The Free Press, Mankato, MN

State, national news

June 24, 2013

NSA leaker Snowden expected to fly to Cuba

WASHINGTON (AP) — The bizarre journey of Edward Snowden is far from over. After spending a night in Moscow's airport, the former National Security Agency contractor — and admitted leaker of state secrets — was expected to fly to Cuba and Venezuela en route to possible asylum in Ecuador.

Snowden, also a former CIA technician, fled Hong Kong on Sunday to dodge U.S. efforts to extradite him on espionage charges. Ecuador's Foreign Minister Ricardo Patino said his government had received an asylum request, adding Monday that the decision "has to do with freedom of expression and with the security of citizens around the world." The anti-secrecy group WikiLeaks also said it would help Snowden.

Ecuador has rejected the United States' previous efforts at cooperation, and has been helping WikiLeaks founder, Julian Assange, avoid prosecution by allowing him to stay at its embassy in London.

Snowden gave documents to The Guardian and The Washington Post newspapers disclosing U.S. surveillance programs that collect vast amounts of phone records and online data in the name of foreign intelligence, often sweeping up information on American citizens. Officials have the ability to collect phone and Internet information broadly but need a warrant to examine specific cases where they believe terrorism is involved.

Snowden had been in hiding for several weeks in Hong Kong, a former British colony with a high degree of autonomy from mainland China. The United States formally sought Snowden's extradition from Hong Kong to face espionage charges but was rebuffed; Hong Kong officials said the U.S. request did not fully comply with their laws.

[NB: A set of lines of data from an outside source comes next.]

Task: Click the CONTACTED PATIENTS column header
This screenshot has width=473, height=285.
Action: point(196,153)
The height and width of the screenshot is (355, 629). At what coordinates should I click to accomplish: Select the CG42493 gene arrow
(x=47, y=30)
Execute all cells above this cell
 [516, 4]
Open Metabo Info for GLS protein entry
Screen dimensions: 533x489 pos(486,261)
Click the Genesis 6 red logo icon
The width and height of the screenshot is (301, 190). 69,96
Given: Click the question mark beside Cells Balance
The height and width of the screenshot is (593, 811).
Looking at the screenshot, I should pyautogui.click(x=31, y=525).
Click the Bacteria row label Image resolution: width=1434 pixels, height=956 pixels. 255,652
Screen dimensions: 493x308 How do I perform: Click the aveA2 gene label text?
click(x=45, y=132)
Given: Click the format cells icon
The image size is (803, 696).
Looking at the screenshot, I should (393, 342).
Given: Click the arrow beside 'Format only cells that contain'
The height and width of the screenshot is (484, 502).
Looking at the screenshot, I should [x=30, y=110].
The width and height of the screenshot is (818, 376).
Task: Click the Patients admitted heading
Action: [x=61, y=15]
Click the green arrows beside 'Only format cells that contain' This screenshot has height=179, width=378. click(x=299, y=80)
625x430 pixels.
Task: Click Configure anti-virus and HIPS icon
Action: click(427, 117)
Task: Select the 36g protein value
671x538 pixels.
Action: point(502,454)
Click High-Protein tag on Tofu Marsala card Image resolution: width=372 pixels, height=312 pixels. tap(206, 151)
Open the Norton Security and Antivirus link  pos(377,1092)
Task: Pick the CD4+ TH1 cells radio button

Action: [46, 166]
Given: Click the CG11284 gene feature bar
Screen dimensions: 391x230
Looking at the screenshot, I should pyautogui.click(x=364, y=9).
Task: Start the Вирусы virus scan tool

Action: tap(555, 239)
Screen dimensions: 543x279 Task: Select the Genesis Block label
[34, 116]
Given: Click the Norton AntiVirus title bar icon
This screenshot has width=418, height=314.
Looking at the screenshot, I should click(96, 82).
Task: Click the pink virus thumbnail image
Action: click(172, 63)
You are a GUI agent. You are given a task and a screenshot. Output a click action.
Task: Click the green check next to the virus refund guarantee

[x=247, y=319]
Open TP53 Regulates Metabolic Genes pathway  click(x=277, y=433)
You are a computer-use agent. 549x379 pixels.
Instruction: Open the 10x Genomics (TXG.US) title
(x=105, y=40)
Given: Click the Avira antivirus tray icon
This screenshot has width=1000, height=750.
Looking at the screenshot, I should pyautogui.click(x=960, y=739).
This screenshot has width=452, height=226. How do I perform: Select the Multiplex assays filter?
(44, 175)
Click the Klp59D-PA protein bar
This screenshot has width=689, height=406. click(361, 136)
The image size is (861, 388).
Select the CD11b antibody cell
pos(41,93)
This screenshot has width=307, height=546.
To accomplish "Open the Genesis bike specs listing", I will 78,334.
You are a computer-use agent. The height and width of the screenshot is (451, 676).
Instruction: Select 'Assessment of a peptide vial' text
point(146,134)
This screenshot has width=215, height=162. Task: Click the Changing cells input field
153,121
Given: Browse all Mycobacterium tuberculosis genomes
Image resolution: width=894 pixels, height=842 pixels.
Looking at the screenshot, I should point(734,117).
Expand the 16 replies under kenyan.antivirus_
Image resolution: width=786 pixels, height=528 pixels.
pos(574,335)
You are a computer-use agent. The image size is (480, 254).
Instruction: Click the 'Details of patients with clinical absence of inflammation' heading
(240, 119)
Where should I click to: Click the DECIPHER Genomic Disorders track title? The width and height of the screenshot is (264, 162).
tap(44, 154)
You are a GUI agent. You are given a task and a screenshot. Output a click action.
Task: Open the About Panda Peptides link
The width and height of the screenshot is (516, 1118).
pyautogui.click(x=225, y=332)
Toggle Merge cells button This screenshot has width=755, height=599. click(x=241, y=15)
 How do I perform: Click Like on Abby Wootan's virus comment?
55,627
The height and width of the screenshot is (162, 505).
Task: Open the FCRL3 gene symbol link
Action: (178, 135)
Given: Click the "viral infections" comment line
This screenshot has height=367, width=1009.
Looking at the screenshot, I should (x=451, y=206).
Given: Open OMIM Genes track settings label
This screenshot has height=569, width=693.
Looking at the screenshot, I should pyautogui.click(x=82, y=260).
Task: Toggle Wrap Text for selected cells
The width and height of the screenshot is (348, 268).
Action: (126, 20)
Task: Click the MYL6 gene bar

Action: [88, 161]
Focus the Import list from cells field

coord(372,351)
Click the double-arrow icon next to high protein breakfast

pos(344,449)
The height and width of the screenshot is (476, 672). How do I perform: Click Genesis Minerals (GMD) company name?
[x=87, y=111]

The Justice Department rejected that claim, saying its request met all of the requirements of the extradition treaty between the U.S. and Hong Kong. During conversations last week, including a phone call Wednesday between Attorney General Eric Holder and Hong Kong Secretary for Justice Rimsky Yuen, Hong Kong officials never raised any issues regarding sufficiency of the U.S. request, a Justice representative said.